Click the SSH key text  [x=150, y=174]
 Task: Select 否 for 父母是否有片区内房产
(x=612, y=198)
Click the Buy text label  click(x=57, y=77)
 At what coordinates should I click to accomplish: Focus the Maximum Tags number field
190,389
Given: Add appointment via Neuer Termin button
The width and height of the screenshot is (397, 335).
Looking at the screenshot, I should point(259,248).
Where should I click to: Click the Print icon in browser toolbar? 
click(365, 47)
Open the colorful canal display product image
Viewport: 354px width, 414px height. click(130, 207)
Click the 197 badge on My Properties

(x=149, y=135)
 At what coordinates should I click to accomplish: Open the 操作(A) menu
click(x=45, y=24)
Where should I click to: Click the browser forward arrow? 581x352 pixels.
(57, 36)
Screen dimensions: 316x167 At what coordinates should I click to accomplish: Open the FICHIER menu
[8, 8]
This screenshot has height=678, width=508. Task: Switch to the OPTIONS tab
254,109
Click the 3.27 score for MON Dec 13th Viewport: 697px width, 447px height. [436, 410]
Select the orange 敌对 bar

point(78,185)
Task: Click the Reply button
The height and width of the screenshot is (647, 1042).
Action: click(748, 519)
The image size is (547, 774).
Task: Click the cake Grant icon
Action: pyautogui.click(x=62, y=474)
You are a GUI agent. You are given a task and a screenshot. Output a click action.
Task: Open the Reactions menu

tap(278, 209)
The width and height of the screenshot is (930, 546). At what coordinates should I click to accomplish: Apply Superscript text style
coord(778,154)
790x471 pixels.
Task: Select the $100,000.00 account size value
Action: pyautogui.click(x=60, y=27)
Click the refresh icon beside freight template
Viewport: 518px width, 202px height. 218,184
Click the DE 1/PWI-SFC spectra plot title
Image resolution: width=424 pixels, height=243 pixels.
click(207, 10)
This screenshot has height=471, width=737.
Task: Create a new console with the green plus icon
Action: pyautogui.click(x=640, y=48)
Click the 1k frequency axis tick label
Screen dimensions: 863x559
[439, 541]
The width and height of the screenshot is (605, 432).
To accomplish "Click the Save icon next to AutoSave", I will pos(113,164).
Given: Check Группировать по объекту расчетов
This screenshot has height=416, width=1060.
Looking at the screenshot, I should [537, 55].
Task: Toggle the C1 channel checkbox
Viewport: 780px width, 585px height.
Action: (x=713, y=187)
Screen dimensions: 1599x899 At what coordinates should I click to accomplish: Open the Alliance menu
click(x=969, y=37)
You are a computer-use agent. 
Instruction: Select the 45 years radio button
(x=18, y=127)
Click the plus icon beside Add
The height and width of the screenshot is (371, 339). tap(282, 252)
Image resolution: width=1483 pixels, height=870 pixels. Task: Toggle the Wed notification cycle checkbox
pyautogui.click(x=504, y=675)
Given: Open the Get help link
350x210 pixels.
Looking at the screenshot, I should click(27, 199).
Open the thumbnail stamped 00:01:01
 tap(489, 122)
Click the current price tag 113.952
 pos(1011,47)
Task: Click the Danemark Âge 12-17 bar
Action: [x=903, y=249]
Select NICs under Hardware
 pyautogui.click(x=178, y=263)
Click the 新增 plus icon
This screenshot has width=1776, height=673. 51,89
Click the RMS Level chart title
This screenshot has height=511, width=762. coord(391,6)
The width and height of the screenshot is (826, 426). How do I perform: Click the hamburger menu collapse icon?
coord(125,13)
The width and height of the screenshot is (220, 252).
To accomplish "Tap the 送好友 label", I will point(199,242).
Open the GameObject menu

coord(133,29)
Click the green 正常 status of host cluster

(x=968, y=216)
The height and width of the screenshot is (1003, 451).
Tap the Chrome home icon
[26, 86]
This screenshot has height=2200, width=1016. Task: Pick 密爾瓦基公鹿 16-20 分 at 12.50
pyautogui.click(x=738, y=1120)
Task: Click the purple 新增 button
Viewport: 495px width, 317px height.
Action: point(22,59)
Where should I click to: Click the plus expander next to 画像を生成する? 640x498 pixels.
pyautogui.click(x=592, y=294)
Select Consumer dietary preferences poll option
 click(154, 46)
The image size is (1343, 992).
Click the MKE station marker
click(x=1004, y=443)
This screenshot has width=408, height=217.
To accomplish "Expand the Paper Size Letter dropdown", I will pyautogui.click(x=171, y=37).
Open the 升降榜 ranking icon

▶ [ASSIGNED TASK]
Your response should contain each line of the entries above that holds the string "will".

▶ [TASK RESPONSE]
To accomplish "Click the Save icon next to AutoSave", I will pos(113,164).
To accomplish "Tap the 送好友 label", I will point(199,242).
To accomplish "Expand the Paper Size Letter dropdown", I will pyautogui.click(x=171, y=37).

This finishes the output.